To mitigate these risks from the beginning and to ensure customer satisfaction, the process of "Closed File Review" has been established in large insurance companies. Thereby, insurers are already screening closed claims files to discover and analyze past errors in handling. The audit of these closed cases is called “Closed File Review”. Claims reviewers manually search for files with conspicuous features that indicate anomalies. It has been proven that when different claims experts handle an identical case, a discrepancy arises in the payment calculation. This discrepancy is called “Claims Leakage”.
Claims leakage can result from the misinterpretation of policy terms or the incorrect allocation of losses to an accident as well as undetected regression cases. Additional discrepancies can occur due to subjective decisions and handling of the claims experts (soft leakage). The high volume of manual processing will result in increased vulnerability and a higher number of errors. In addition, deficiencies in the insurance company's IT structure drive discrepancies in claims management. Outdated core systems that are still in operation can also generate claims leakage because of the lack of data quality.
NTT DATA Germany launched the Claims Leakage Identification Platform (CLIP) to address those challenges. CLIP supports the insurers´ claims management in the identification, measurement, and analysis of leakage along the whole value chain with the main objective being to quickly improve their economic results. CLIP analyses include detailed, automated, and quantitative analyses of claims leakage. The knowledge of this potential can be used to address inefficient claims practices and to plan improvement initiatives within the claims process.

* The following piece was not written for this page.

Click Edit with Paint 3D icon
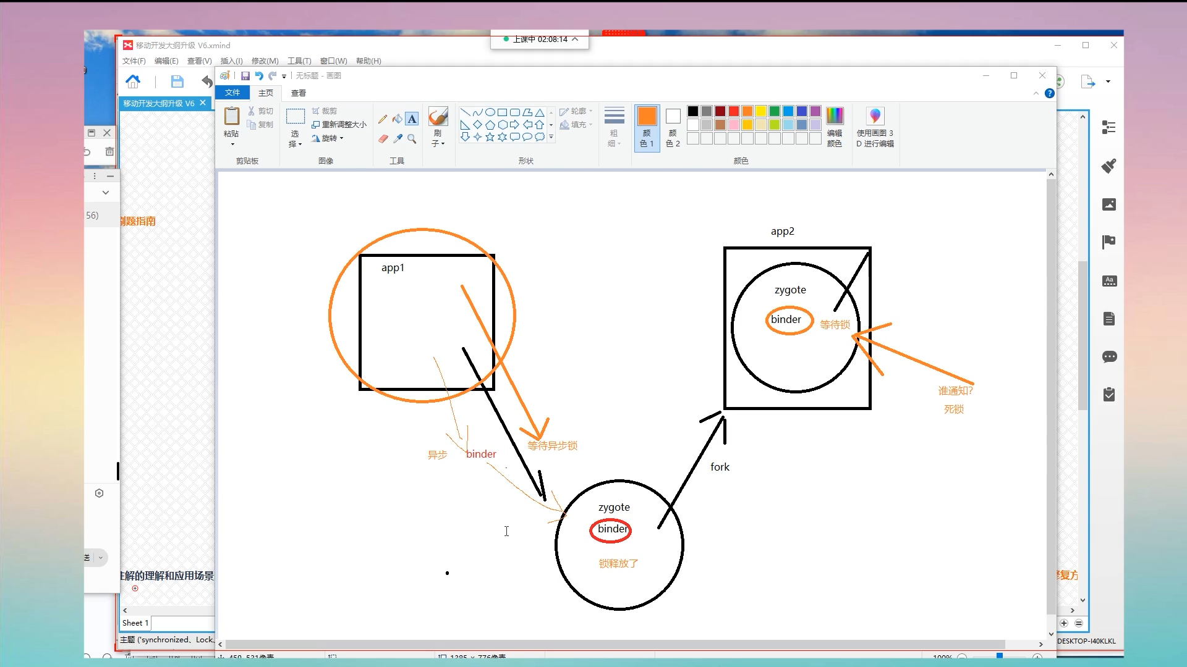The width and height of the screenshot is (1187, 667). [x=875, y=116]
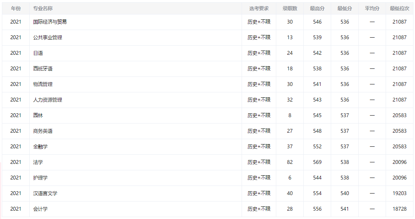Screen dimensions: 415x219
Task: Click the 护理学 major entry
Action: [x=40, y=178]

NTT DATA Germany also provides natural language processing (NLP) capabilities to increase the closed file review process's automation potential The NLP mines the taxonomy and ontology of the submitted documents and stored data, it can automatically filter key phrases to find patterns and associations. NLP is not only useful for filtering and finding striking claims files, but it can also be extended to detecting future risks, identifying fraud signals, speeding up processing, and improving outcomes. The natural language processing ensures a high automation potential for the assisted closed file review.
The automation of the closed files review process frees up employee’s capacity increasing efficiency: processes are optimized, and training is provided based on the findings of the closed file review. This ensures that a standardized procedure is used by all claims handlers. A fast and efficient discovery of claims leakage also leads to significant cost savings. The closed files review can be performed 50% to 80% faster by using CLIP. Practical experiences have shown that insurers are facing an average cost-saving potential of 6% to 12% for motor insurance. This potential reaches 18% in home insurance Line of Business.

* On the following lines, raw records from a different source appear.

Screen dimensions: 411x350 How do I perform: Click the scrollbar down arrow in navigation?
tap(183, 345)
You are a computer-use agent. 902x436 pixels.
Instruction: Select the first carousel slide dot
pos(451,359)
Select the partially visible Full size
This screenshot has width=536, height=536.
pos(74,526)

Across the insurance market, Claims represent the insurer's largest cost center. Then claims payouts and claims settlement costs accounting up to 80% of the insurer's revenues. Thus, it is even more important that insurers position themselves in a cost-efficient manner. The need for smart solutions, including a high amount of automation potential, is more important than ever. By utilizing the Claims Leakage Identification Platform, which now includes the capability of automated claims leakage recognition, insurers can optimize their claims handling processes, and reduce claims leakage that resulted from inefficiencies in the claims process and thus, stay competitive in the insurance market.